## PASSAGE FOR REVIEW
------

Just like big data can help researchers narrow down areas for additional investigation, you can plan, create, and monitor a regular set of reports that help you spot places that need your attention or that present keen opportunities for practice growth and success. Knowing your own data stories is like a form of preventive medicine for your practice.

Zabell suggests starting with your practice management or electronic medical records software representative. That person can explain what the software’s built-in reporting tools can and cannot do for you. And, Zabell says, “If your data doesn’t have the flexibility and reporting functionality you’d like, a lot of information can be gleaned online and with the use of basic spreadsheet tools.”

In many cases the executive summaries of major veterinary or pet industry market research reports are available for free. Even if you can pull just a few key data points from the summary to use as touchstones for looking at your own data in those areas, it’ll give you solid perspectives to see if certain trends apply in your community, or not.

"Data, when entered and used correctly, can help us as veterinary professionals do a better job with many aspects of serving our clients and caring for their pets."

For example, there appears to be a surge in younger, single men getting pets. Is that true in your practice? If so, will that change how you do certain things?

You likely can find key performance data from the marketing tools you use as well. Check your website traffic demographics through Google Analytics, and you can generate reports on email marketing performance from your email tool, including how many recipients open your email messages, click on any included links, or take the requested action. If you plot those client engagement results throughout the year, you may find seasonal shifts that help you narrow your marketing efforts to the most lucrative times.

You could also look at flagging client files for those who are most active in your social media efforts so that you can target those people with specific marketing or educational campaigns.

------

## PROBLEMS TO WORK ON
- A) In the passage on veterinary practice data, with whom does Zabell suggest starting?
- B) Echo the portion of the passage on veterinary practice data between "In many cases" and "do certain things?", inclusive.
- C) Proceed with the passage on veterinary practice data, writing onward from its final sentence.

------

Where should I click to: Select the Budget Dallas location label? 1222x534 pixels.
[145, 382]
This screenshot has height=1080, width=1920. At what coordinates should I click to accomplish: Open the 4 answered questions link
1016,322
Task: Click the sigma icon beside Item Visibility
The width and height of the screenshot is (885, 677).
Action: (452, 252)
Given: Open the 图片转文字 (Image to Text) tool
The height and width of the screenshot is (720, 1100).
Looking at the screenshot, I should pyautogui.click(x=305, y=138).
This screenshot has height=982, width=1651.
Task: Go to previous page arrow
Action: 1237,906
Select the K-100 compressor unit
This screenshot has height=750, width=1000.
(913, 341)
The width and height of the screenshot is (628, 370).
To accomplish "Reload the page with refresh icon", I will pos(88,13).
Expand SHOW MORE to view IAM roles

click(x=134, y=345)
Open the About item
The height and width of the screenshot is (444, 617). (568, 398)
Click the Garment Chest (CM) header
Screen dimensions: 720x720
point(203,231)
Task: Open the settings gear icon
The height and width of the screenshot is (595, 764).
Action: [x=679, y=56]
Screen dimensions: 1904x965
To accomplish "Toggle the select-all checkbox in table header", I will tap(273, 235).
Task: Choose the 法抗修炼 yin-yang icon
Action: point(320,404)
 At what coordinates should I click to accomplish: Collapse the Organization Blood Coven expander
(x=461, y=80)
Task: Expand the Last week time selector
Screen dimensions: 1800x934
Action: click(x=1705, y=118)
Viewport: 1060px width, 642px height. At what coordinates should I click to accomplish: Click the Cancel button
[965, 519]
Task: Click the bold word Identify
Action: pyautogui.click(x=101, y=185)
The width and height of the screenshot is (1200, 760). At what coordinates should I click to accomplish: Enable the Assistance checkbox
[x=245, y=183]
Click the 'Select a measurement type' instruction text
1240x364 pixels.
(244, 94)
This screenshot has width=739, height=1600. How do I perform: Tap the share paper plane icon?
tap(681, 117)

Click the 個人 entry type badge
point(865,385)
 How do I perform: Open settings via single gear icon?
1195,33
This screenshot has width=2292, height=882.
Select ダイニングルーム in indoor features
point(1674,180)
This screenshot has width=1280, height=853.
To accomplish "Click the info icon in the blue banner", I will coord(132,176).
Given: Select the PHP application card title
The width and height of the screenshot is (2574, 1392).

------

## ANSWERS FOR THE EXERCISE
- A) Your practice management or electronic medical records software representative.

- B)
In many cases the executive summaries of major veterinary or pet industry market research reports are available for free. Even if you can pull just a few key data points from the summary to use as touchstones for looking at your own data in those areas, it’ll give you solid perspectives to see if certain trends apply in your community, or not.

"Data, when entered and used correctly, can help us as veterinary professionals do a better job with many aspects of serving our clients and caring for their pets."

For example, there appears to be a surge in younger, single men getting pets. Is that true in your practice? If so, will that change how you do certain things?

- C)
If you cross-reference various engagement stats with your other practice data, you might be able to see that highly engaged clients have certain characteristics or behavior patterns in common, which can help you make strategic decisions to better serve top clients.

More than a feeling

It’s good to use data to confirm—or sometimes disprove—assumptions about veterinary clients, how they act, and what they want. In other words, anecdotes and feelings aren’t proof, not in science, not in business strategies.

“Data, when entered and used correctly, can help us as veterinary professionals do a better job with many aspects of serving our clients and caring for their pets,” Zabell says. “Whether it’s understanding the gaps in care that we provide, so we know where to focus our energy to improve health and quality of medicine, or understanding the potential financial benefit of providing a new service to our clients, data can help us determine the best ways for our practices to invest our time, efforts, client education and capital.”

Good use of your own big data can help you uncover places where efficiencies, expenditures and more relationship building are needed. Look at a year’s worth of inputs or five years. Be open to what you find and how it might change decisions you make today and next year.